Üstelik bu, sadece bugünün sorunu değil. 2040 yılına gelindiğinde Türkiye’nin ciddi su kıtlığı yaşayacak ülkeler arasında yer alacağı öngörülüyor. Barajların doluluk oranı her yıl biraz daha düşerken, yeraltı sularımız da hızla tükeniyor.
Avrupa’daki pek çok ülke yıllar önce önlemini aldı. Deniz suyunu arıtarak içme suyuna dönüştürüyorlar. Yağmur suyunun toplanıp tekrar kullanılması, gri su sistemlerinin binalara entegre edilmesi gibi yenilikçi yöntemler artık standart hâline geldi.
Türkiye’de ise hâlâ barajların dolmasını bekliyor, bir yandan da suyu bilinçsizce tüketmeye devam ediyoruz. Su, yönetilmesi gereken stratejik bir kaynaktır. Yalnızca yağışa güvenmek, bugünün iklim koşullarında artık geçerli bir çözüm değil.

Vatandaşın rolü büyük

Elbette bu konuda devletin yatırım yapması, alt yapı projelerini hayata geçirmesi ve uzun vadeli politikalar belirlemesi şart. Ancak bireysel olarak biz vatandaşlara da büyük sorumluluk düşüyor. Su tasarrufu yapmak aslında zor değil, sadece farkındalık gerekiyor.
Diş fırçalarken musluğu kapatmak, bulaşıkları elde değil, makinede yıkamak, çamaşır ve bulaşık makinelerini tam dolmadan çalıştırmamak, bahçe sulamasını sabah erken saatlerde ya da akşam geç saatlerde yapmak gibi basit ama etkili adımlar atabiliriz.
Ayrıca yağmur suyu toplama sistemleri, düşük debili musluk ve duş başlıkları gibi teknolojik çözümleri evlerimizde kullanarak da ciddi tasarruf sağlayabiliriz. Unutmayalım: Küçük adımlar, milyonlarca kişi tarafından atıldığında büyük etkiler yaratır.

Geleceğe su kalmazsa…

Su, sadece bugünün değil; çocuklarımızın, torunlarımızın da yaşam hakkıdır. Şu an rahatça kullandığımız her damla su, belki de gelecekte hayati öneme sahip olacak.
Tarımda üretim düşecek, enerji üretimi zorlaşacak, hastalıklar artacak… Eğer bugün önlem almazsak, yarın çok daha ağır bedeller ödeyebiliriz.

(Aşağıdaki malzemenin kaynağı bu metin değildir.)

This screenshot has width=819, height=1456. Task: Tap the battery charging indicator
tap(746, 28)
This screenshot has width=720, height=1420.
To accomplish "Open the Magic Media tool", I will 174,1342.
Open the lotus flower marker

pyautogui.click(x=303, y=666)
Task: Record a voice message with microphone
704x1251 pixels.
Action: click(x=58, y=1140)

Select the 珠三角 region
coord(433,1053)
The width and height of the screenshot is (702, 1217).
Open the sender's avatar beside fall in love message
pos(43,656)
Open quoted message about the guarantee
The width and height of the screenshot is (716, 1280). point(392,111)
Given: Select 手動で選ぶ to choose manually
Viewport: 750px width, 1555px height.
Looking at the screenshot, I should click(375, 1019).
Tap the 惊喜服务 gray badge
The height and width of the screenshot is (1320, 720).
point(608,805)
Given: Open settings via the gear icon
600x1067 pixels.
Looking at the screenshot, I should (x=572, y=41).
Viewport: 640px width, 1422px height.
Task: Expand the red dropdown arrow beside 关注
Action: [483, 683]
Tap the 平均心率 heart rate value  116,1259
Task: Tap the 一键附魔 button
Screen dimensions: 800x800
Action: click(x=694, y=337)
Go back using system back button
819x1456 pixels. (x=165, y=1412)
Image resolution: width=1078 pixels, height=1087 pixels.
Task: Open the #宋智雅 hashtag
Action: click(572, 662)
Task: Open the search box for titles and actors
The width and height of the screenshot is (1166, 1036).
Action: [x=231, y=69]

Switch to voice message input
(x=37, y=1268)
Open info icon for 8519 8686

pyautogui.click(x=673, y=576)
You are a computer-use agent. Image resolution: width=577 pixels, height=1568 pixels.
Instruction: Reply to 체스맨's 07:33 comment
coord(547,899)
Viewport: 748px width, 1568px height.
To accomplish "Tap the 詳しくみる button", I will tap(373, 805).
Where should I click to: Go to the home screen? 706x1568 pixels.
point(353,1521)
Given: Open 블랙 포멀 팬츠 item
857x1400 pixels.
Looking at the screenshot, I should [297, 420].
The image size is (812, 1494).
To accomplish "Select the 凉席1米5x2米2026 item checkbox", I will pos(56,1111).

Ve en kötüsü, bugün önlem alabilecekken bunu yapmamanın pişmanlığı olacaktır.
İklim krizinin tam ortasındayız ve su kaynaklarımız sınırlı. Bu gerçeği inkâr etmek, sorunu daha da büyütmekten başka bir işe yaramaz. Su, elimizin altındayken değerini bilelim. Bugün gösterdiğimiz bilinç, yarının susuzluğunu önleyebilir.